L’étude de l’armée de Gengis Khan est non moins passionnante que celle de l’armée d’Alexandre le Grand. On pourrait multiplier les articles à ce sujet. L’arc mongol, particulièrement élaboré, arme légère par excellence du guerrier mongol, nécessiterait un long article à part. Le petit cheval mongol nécessiterait quant à lui un autre long article ; il fut la pièce maîtresse de cette armée, un animal sobre, résistant, objet d’une grande attention. Dans son étude sobre et concise, E. D. Phillips (« The Mongols ». London, Thames and Hudson, 1969), l’évoque. Ce cheval n’est pas monté avant l’âge de deux-trois ans voire plus ; et lorsqu’il est monté une journée, il se voit accordé trois à quatre jours de repos. Ainsi chaque cavalier emmène-t-il à sa suite jusqu’à une vingtaine de chevaux. Ils se nourrissent essentiellement d’herbe fraîche, abondante dans le Nord de la Mongolie mais de plus en plus rare à mesure que l’armée mongole pousse vers l’ouest, vers la Méditerranée. Des historiens ont suggéré que la défaite d’Aïn Djalout pourrait en partie s’expliquer par l’affaiblissement de ces chevaux suite au manque de pâturages – d’herbes fraîche.
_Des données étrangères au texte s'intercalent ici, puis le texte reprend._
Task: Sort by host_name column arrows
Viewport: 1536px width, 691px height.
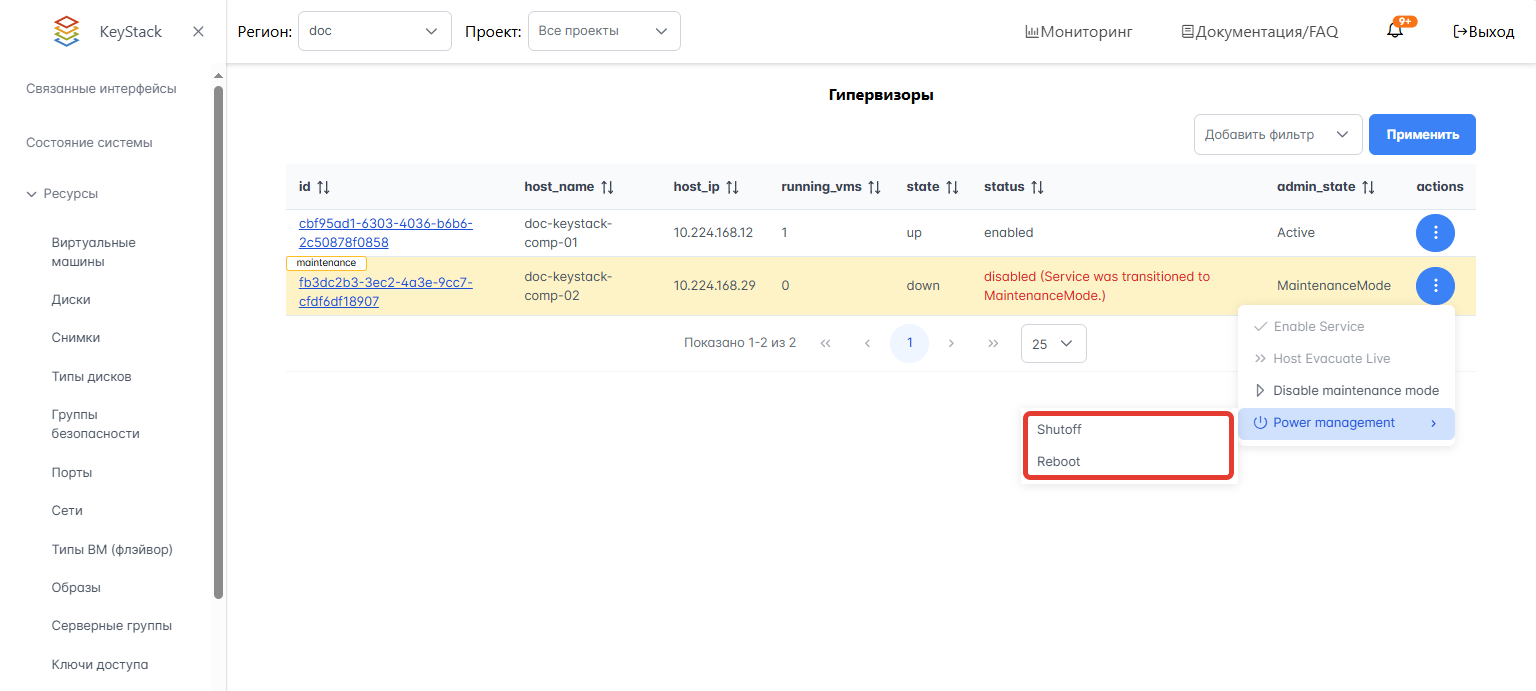Action: click(607, 187)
Dans leur expansion, les Mongols se mirent à utiliser un grand nombre de chameaux qui constituèrent en quelque sorte le train des équipages. lls intégrèrent des techniques venues des Chinois, ce qui leur permit de construire de formidables engins de siège (un art inconnu de ces nomades) et de maîtriser l’emploi de la poudre, notamment pour les fourreaux de mines mais aussi l’artillerie.
Le nom « Mongol » garde aujourd’hui encore une charge négative, inquiétante. Pourtant, les Mongols ne furent pas que des destructeurs et des massacreurs. Et nous leur devons beaucoup, ce que nous ignorons trop souvent, forts de certains préjugés. Ils furent aussi des passeurs entre l’Orient le plus lointain et l’Occident. L’étude de ce peuple peut nous aider à soutenir une vaste rêverie, au sens fort du mot, au sens qu’il a dans le titre du plus beau livre de Jean-Jacques Rousseau, une rêverie qui a probablement porté Sergueï Bodrov dans ce film de 2007 qui retrace la vie de Gengis Khan, de Temüjin.